Few had expected China to meet its 7.5 percent full-year target, but the performance was better than some had feared after a rough few months raised concerns the economy may be heading for a hard landing.
"The country's period of miraculous break-neck growth is over, but let's get over it," said a commentary on the official Xinhua news service, referring to a long string of double-digit expansion.
"The end of the high-speed growth era does not spell an end for China's economy."
Modest support measures from the government over the year helped stave off a more dramatic slowdown, while Beijing's tolerance of somewhat slower growth sent a message that reform remains a priority.
"This is the best possible miss you could have from a messaging standpoint," said Andrew Polk, economist at the Conference Board in Beijing.
"The government is saying, 'we're not married to this specific target, we missed it and we're okay.' That seems to me a quite positive development."
Still, a further slowdown in China could hinder the chances of a revival in global growth in 2015, given the major role it plays, in particular for commodities and high-tech.
Indeed, Polk said the GDP figure was difficult to square with other negative signs.
China's property market - a major driver of demand across a range of industries - has proven stubbornly unresponsive to policy support, and lending data from the banking system shows both enduring weakness and a resurgence in the shadow banking system, which Beijing has been struggling to rein in.
Policymakers also are concerned about the potential onset of a deflationary cycle, aggravated by plummeting energy prices, industrial overcapacity and sluggish demand.
Systemic deflation, an economically toxic cycle in which investors and consumers hold off on fresh spending on the assumption prices will drop further in the future, could leave China in a similar condition to Japan, and is cited as a major reason why Beijing will need to put more money into the system.
At the same time, there may be a looming fiscal crisis among debt-sodden local governments, which depend on land sales for most of their revenue. And more companies, especially small property developers, could flirt with default.
Nevertheless, the International Monetary Fund's chief economist Olivier Blanchard said slower growth seen for 2015 reflects a welcome decision by the Chinese government to rebalance the economy away from a heavy reliance on investment and exports to a more consumption-based growth model.
The IMF predicts China's economy will grow 6.8 percent in 2015, while the median forecast in a Reuters poll of economists sees an expansion of around 7 percent.
December data posted numerous upside surprises after a weak November. Factory output rose 7.9 percent, while retail sales rose 11.9 percent, both above market expectations.
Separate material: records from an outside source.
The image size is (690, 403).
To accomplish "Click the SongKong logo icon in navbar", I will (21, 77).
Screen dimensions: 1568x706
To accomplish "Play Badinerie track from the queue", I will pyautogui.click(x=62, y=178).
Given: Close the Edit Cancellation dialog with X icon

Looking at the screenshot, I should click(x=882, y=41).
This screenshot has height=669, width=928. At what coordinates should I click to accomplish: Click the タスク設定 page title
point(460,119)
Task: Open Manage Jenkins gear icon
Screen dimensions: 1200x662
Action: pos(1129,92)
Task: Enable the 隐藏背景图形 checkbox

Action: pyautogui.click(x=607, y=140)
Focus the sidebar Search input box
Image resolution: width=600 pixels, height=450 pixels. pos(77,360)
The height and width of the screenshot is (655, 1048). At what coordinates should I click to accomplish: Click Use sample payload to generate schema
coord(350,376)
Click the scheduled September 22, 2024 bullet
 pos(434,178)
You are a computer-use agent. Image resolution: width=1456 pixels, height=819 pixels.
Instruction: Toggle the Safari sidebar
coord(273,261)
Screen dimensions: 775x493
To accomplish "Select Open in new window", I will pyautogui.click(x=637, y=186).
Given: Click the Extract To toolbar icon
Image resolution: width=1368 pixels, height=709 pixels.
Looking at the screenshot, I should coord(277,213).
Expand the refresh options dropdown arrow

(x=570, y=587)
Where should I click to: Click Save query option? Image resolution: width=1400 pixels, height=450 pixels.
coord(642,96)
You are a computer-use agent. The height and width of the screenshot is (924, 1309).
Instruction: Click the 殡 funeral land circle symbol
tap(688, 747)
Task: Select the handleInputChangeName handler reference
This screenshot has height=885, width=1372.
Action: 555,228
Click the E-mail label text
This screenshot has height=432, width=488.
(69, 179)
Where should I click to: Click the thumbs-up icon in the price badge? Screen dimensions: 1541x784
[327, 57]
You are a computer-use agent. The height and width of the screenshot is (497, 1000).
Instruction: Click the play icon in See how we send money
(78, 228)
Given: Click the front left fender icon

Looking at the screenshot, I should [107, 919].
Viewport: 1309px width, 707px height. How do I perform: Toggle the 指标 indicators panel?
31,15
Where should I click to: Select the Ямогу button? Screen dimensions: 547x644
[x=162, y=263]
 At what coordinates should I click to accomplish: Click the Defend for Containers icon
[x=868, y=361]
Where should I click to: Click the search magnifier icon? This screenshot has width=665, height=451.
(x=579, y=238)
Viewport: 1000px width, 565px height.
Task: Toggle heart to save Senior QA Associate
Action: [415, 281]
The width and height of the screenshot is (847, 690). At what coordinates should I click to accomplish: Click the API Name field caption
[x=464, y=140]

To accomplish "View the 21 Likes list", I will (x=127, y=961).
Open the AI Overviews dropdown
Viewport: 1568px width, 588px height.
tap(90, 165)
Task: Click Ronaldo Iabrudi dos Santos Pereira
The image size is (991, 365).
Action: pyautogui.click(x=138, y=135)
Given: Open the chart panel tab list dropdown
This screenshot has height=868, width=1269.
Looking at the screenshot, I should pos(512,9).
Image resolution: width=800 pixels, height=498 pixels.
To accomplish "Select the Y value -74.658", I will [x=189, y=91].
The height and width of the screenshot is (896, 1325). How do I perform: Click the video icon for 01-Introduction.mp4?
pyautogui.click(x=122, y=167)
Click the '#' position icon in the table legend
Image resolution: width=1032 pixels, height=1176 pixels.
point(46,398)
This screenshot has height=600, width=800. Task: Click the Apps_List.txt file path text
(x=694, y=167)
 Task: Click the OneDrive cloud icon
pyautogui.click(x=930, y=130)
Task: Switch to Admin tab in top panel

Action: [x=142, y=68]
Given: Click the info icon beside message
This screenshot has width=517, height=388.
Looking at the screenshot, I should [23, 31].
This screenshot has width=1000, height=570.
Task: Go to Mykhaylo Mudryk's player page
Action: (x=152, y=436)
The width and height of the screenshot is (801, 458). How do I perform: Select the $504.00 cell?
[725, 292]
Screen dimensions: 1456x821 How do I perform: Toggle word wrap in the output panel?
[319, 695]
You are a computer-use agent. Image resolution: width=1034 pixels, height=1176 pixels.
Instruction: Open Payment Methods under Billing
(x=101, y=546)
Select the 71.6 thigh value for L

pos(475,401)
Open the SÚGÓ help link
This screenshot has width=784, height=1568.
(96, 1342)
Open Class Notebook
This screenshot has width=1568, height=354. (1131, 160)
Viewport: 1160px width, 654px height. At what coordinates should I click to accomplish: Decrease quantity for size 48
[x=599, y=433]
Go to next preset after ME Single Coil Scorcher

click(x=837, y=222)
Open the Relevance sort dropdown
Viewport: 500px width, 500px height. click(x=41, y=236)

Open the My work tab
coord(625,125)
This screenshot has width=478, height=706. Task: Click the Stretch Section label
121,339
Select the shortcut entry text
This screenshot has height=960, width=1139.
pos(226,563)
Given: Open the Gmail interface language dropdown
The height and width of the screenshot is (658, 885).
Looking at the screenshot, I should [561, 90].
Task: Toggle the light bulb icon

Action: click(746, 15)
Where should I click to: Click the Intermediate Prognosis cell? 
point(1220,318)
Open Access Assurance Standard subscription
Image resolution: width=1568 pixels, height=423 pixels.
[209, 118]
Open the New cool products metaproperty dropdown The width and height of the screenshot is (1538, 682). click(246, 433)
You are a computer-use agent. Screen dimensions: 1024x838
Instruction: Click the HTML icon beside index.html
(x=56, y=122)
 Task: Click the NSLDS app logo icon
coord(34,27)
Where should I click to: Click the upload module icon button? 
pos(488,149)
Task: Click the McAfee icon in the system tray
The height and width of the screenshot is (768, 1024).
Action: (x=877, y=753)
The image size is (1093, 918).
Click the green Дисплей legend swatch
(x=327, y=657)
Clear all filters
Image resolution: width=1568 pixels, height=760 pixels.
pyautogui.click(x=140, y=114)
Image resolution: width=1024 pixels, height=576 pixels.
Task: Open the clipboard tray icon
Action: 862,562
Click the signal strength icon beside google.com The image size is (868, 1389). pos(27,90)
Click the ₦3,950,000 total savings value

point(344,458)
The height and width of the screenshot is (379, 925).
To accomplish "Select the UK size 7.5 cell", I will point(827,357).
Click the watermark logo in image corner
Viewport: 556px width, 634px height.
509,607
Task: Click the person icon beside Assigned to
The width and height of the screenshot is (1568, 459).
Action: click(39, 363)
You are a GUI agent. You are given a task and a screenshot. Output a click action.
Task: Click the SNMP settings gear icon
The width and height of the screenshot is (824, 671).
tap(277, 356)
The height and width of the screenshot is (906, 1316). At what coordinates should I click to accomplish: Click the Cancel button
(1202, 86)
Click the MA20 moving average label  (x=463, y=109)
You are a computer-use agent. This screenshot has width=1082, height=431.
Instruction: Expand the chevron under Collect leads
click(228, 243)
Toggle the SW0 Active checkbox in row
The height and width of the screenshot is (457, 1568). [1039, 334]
However, growth in fixed asset investment, a key growth driver, eased to 15.7 percent in the whole of 2014 from the previous year, hovering near a 13-year low.
Investment growth in real estate slowed to a five-year low and new construction slumped, even as home sales improved at the end of the year.
MORE EASING OR LESS?
With China's growth seen cooling further this year, more support measures are still expected, though economists are divided over what tools policymakers will use and when.
"The overall numbers lower the need for further stimulus, although there remains some room for easing as risks are still skewed to the downside," said Dariusz Kowalczyk, economist at Credit Agricole in Hong Kong.
He expected the central bank to cut interest rates again in the first quarter, after a surprise move in November, and slash banks' required reserve ratio (RRR) by 100 basis points in the first half of 2015 in a bid to spur more lending.
Others, however, think Beijing may have to get more aggressive, even at risk of reinflating asset bubbles, given the need to reduce debt burdens at Chinese companies which are inhibiting them from fresh investments.
"I don't expect monetary policy to accelerate growth, though," said Wang of UBS.
"Final demand in the economy is very weak and it's unlikely that the corporate sector will take this credit and invest in new projects, so containing financial risk and stabilizing growth is the trend for this year."